Students and Student Life
Throughout our discussions, several fundamental questions emerged pertaining to the relationship between our institutional purposes and the broader dimensions of student life. What place does extracurricular life have in our view of a liberal arts education? Should the institution be more actively and purposefully involved in shaping student life? What is the relationship between our students' academic lives and other aspects-emotional, social, spiritual, physical, and vocational-of their Carleton educational experience? Although major improvements in the quality of student life have taken place in the past ten years, more remains to be done.
Carleton should give more recognition and acknowledgment to the importance of out-of-class student learning and development as a valuable part of the Carleton educational experience. We suggest that the College's definition of what is educational may benefit from expansion. Although intellectual growth and academic learning are Carleton's central and primary purposes, it is the special richness of residential and extracurricular life that provides much of the opportunity for students to realize some of the broader purposes suggested in the final sentence of the Purpose of the College: "to liberate...the whole potential of each student and open the way toward a generous and interesting life."
We also believe that colleges in the twenty-first century will have students who have increasingly less in common with one another. A successful residential college, therefore, will be one that teaches students how to live in community in a diverse and complex world. The college environment and the relationships among its students will continue to be dynamic, complicated, and even uncomfortable at times. A healthy campus
environment will not be one without mistakes, confusion, distress, and frustration, but one in which we are able to demonstrate respect, compassion, understanding, and patience despite our differences.
Although more needs to be done in the area of student life to integrate its various parts and provide a framework for living and learning that fosters broad development, we do not advocate program expansion. What we imagine would be more along the lines of rearranging, restructuring, coordinating, and refocusing our efforts rather than creating an overlay of new programs. The lives of our students appear to be busy enough.
Recommendation: Redesign some of our extracurricular programs to improve students' learning and living environment
Carleton College is a residential academic community. We believe that the liberal arts experience is enhanced in an environment where students live and learn together. We also believe that most significant learning results from interactions with others: with faculty in classrooms, labs, and lounges, with fellow students, and with staff through campus jobs. Throughout our discussions we heard virtually unanimous agreement
that the quality (or "qualities") of the people at Carleton-students, faculty, and staff-is the source of its excellence. We believe that the excellence of the Carleton liberal arts education has been, and should continue to be, bringing dedicated and challenging teachers and committed students into a small residential college with a low student-faculty ratio.

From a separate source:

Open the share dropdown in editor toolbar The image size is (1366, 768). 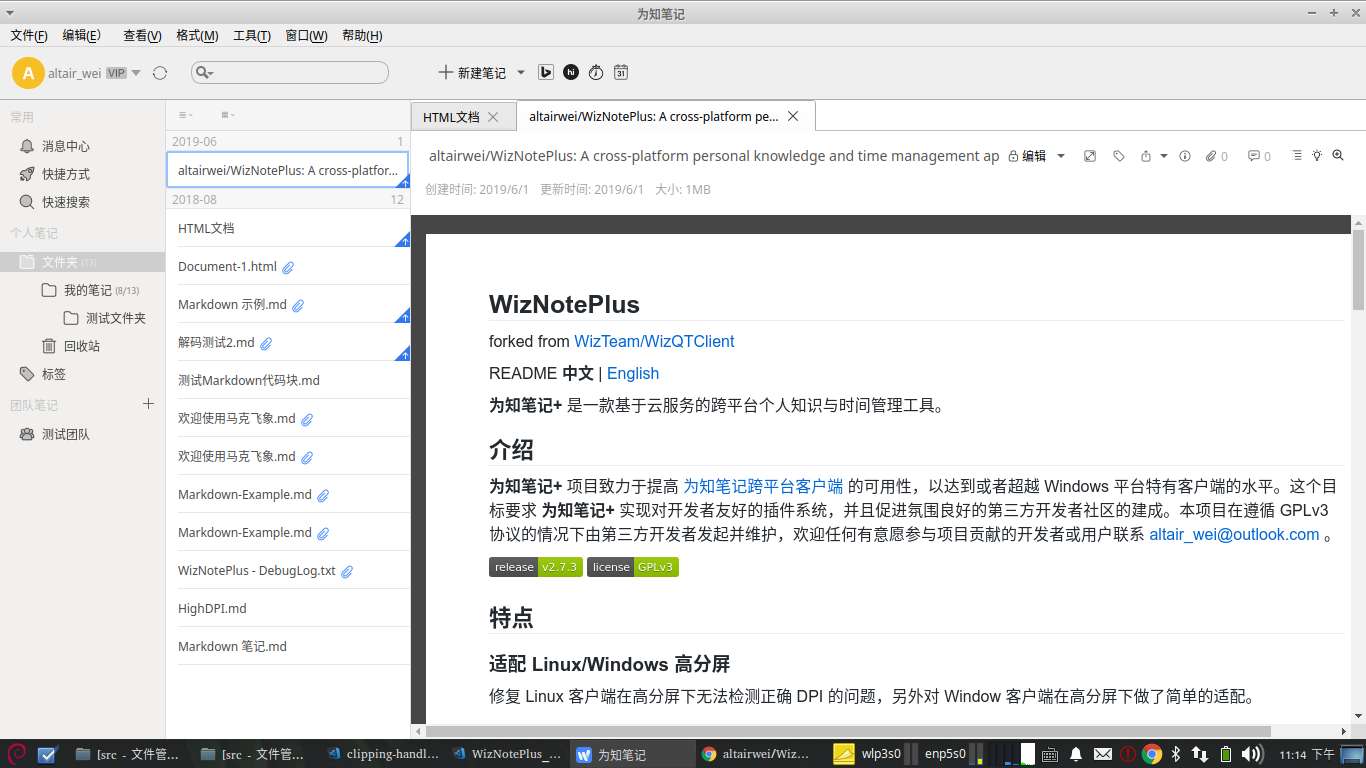[1146, 156]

A plan to extend the notion of a community of learners more effectively beyond the classroom might include increasing efforts to improve the quality of the life in College residences, accompanied by improvements in the quality of lounge and common spaces, and finding ways to increase and strengthen student relationships with faculty and staff (see recommendation on the advising system). The need for such initiatives was recognized ten years ago, as reported in both Navigating the Nineties and the report of the reaccreditation site team.

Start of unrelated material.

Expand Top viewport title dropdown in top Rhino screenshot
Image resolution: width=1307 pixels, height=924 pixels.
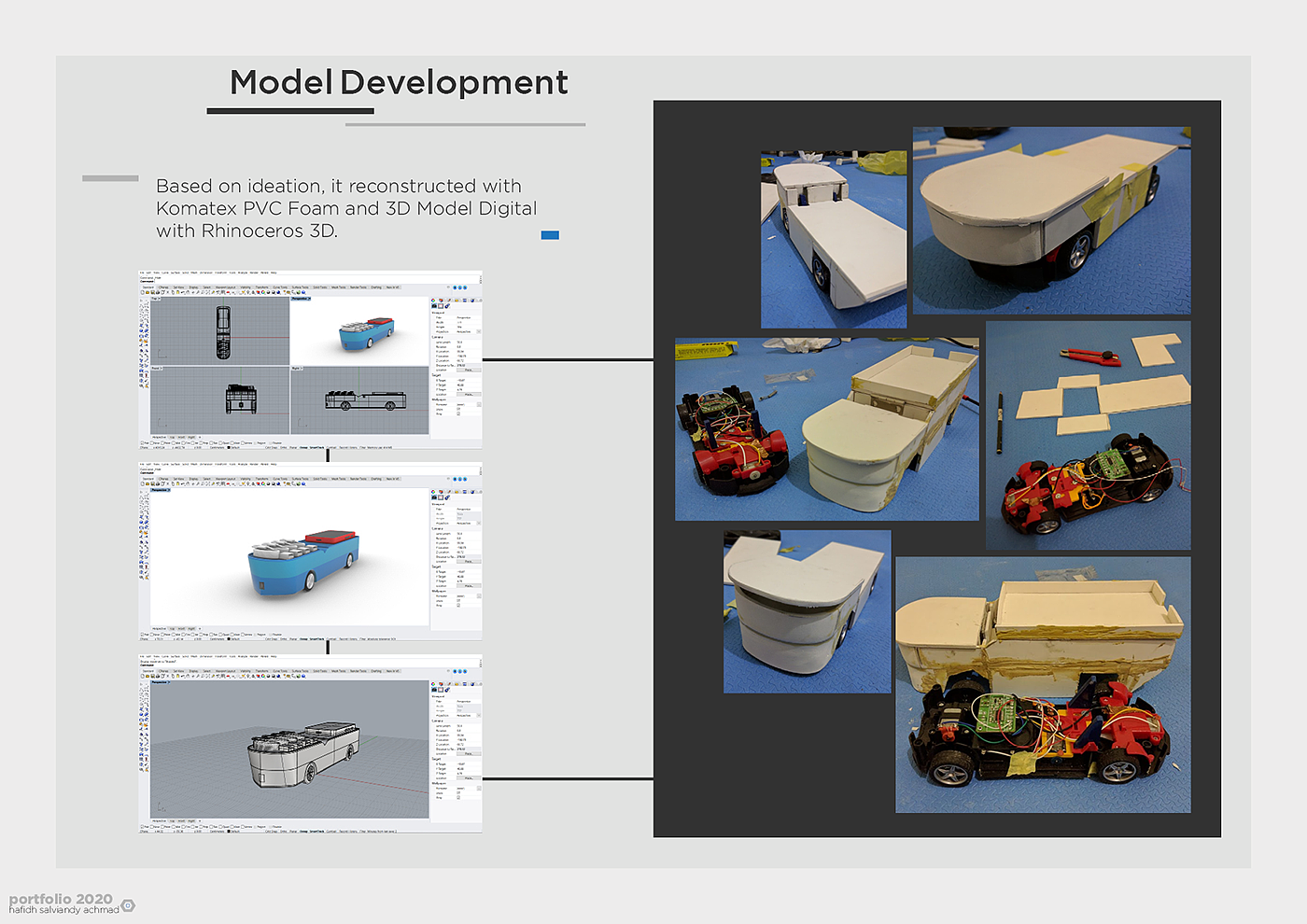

By improving the quality of life in student residences, students can learn to achieve a better sense of balance between individual rights and responsibilities to others, to be more at home among people who are different from themselves, to make healthy choices (about stress, drug use, sexuality), and to develop greater capacity for personal reflection. Increased interaction among students and faculty and staff will help to narrow the gap between the academic and non-academic dimensions of student lives and provide an opportunity for the fuller development of students through informal mentoring and role modeling. We will need to strike a balance in becoming more intentional in shaping the student culture by recognizing the educational value of allowing students to manage and govern their lives, yet not leaving their development entirely to their own devices.